> [TO DO]: Extend the documentation page below on saving quantized Diffusers models, picking up right after its final line of code.

> [SELECTED EXCERPT]:

┄┄┄┄┄┄

Implementation:Huggingface Diffusers Save Pretrained Quantized

Metadata

Property	Value
API	`DiffusionPipeline.save_pretrained(save_directory, safe_serialization=True)` / `model.save_pretrained(save_directory)`
Module	`src/diffusers/pipelines/pipeline_utils.py` (pipeline), `src/diffusers/models/modeling_utils.py` (model)
Lines	Pipeline: L240-L371, Model: L667-L820
Import	`pipeline.save_pretrained()` or `model.save_pretrained()`
Type	API Doc
Principle	Huggingface_Diffusers_Quantized_Model_Saving
Implements	Principle:Huggingface_Diffusers_Quantized_Model_Saving

Purpose

The save_pretrained methods on both DiffusionPipeline and ModelMixin handle serialization of quantized models. At the model level, the method validates that the quantizer supports serialization, saves quantized weights in safetensors format, and writes the config.json with embedded quantization_config. At the pipeline level, each component is saved to its own subdirectory, with quantized components handled by their individual save_pretrained methods.

Model-Level: ModelMixin.save_pretrained

I/O Contract

Parameter	Type	Default	Description
`save_directory`	os.PathLike	(required)	Directory to save the model and config
`safe_serialization`	`bool`	`True`	Use safetensors format (recommended)
`variant`	None	`None`	Weight filename variant (e.g., `"fp16"`)
`max_shard_size`	str	`"10GB"`	Maximum size per checkpoint shard
`push_to_hub`	`bool`	`False`	Push to HuggingFace Hub after saving
`is_main_process`	`bool`	`True`	Only save on main process (for distributed training)

Quantization-Specific Control Flow

def save_pretrained(self, save_directory, safe_serialization=True, variant=None,
                    max_shard_size="10GB", push_to_hub=False, **kwargs):
    # Step 1: Check quantizer serializability
    hf_quantizer = getattr(self, "hf_quantizer", None)
    if hf_quantizer is not None:
        quantization_serializable = (
            hf_quantizer is not None
            and isinstance(hf_quantizer, DiffusersQuantizer)
            and hf_quantizer.is_serializable
        )
        if not quantization_serializable:
            raise ValueError(
                f"The model is quantized with {hf_quantizer.quantization_config.quant_method} "
                f"and is not serializable..."
            )

    # Step 2: Determine weights filename
    weights_name = SAFETENSORS_WEIGHTS_NAME if safe_serialization else WEIGHTS_NAME
    weights_name = _add_variant(weights_name, variant)

    # Step 3: Create directory
    os.makedirs(save_directory, exist_ok=True)

    # Step 4: Save config (includes quantization_config in config.json)
    if is_main_process:
        model_to_save.save_config(save_directory)

    # Step 5: Get state dict (quantized weights)
    state_dict = model_to_save.state_dict()

┄┄┄┄┄┄

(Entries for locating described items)
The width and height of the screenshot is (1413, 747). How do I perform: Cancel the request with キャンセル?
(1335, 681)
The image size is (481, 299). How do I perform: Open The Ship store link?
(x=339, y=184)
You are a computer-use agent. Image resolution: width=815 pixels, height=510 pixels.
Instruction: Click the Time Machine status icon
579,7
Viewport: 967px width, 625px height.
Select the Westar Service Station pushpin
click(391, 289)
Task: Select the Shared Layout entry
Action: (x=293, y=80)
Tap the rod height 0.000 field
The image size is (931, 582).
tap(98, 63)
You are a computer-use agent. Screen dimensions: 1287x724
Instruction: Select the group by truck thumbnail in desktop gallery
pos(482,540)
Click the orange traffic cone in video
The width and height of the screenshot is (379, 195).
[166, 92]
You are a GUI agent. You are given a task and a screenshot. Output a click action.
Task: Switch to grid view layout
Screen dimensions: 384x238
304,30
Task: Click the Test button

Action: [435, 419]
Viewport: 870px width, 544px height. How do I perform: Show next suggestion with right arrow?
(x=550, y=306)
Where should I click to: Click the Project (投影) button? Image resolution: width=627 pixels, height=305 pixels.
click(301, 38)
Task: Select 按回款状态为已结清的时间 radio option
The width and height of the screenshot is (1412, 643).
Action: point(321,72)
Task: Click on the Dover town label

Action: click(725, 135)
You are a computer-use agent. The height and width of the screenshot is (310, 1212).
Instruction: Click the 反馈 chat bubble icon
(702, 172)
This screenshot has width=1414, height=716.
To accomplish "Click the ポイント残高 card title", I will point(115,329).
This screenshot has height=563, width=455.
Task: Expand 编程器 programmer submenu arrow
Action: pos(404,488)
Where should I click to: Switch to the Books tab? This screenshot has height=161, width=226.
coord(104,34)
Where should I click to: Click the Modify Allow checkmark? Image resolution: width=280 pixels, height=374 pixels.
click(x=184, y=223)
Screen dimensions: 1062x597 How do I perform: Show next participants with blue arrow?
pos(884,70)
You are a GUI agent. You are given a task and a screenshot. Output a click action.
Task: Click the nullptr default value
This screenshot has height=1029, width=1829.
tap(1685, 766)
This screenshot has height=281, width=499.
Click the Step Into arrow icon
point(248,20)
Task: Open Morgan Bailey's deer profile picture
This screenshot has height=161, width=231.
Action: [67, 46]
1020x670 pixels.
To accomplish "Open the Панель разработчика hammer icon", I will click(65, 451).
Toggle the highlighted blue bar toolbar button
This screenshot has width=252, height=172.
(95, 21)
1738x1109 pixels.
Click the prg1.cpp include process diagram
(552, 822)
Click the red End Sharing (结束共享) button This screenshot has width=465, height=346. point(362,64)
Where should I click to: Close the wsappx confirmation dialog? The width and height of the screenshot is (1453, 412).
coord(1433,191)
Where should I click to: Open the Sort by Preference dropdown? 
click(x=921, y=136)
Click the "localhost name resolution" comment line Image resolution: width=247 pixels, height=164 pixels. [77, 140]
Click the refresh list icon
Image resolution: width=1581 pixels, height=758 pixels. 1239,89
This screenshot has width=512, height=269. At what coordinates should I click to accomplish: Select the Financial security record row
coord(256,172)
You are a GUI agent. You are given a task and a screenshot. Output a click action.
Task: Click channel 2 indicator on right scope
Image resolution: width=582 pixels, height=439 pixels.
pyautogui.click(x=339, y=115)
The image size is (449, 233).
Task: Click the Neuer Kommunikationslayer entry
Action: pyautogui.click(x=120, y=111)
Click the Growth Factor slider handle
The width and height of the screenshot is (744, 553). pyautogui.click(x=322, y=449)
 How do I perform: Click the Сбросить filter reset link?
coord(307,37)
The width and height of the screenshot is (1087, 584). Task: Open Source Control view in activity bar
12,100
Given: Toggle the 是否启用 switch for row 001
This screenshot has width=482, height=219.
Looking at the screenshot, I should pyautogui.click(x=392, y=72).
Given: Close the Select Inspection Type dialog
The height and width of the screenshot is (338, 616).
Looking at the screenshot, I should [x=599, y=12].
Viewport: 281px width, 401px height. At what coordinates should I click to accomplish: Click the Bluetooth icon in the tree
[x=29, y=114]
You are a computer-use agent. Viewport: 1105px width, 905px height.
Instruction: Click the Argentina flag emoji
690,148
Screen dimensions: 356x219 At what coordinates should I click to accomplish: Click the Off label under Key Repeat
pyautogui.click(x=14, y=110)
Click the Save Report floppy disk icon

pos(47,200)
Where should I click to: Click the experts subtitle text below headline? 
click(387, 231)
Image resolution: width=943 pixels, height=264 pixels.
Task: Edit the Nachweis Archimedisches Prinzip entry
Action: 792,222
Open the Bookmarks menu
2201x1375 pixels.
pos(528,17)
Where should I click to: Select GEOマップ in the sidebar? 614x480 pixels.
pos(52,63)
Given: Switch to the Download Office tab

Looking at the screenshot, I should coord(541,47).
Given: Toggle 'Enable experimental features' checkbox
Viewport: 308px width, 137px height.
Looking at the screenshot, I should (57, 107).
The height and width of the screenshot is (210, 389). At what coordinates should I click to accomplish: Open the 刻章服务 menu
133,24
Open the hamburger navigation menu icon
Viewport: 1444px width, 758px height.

┄┄┄┄┄┄

> [EXPECTED OUTPUT]:
    # Step 6: Shard and save weights
    state_dict_split = split_torch_state_dict_into_shards(
        state_dict, max_shard_size=max_shard_size, filename_pattern=weights_name_pattern
    )

    for filename, tensors in state_dict_split.filename_to_tensors.items():
        shard = {tensor: state_dict[tensor].contiguous() for tensor in tensors}
        filepath = os.path.join(save_directory, filename)
        if safe_serialization:
            safetensors.torch.save_file(shard, filepath, metadata={"format": "pt"})
        else:
            torch.save(shard, filepath)

    # Step 7: Save index file for sharded checkpoints
    if state_dict_split.is_sharded:
        index = {
            "metadata": state_dict_split.metadata,
            "weight_map": state_dict_split.tensor_to_filename,
        }
        save_index_file = SAFE_WEIGHTS_INDEX_NAME if safe_serialization else WEIGHTS_INDEX_NAME
        save_index_file = os.path.join(save_directory, _add_variant(save_index_file, variant))
        with open(save_index_file, "w", encoding="utf-8") as f:
            content = json.dumps(index, indent=2, sort_keys=True) + "\n"
            f.write(content)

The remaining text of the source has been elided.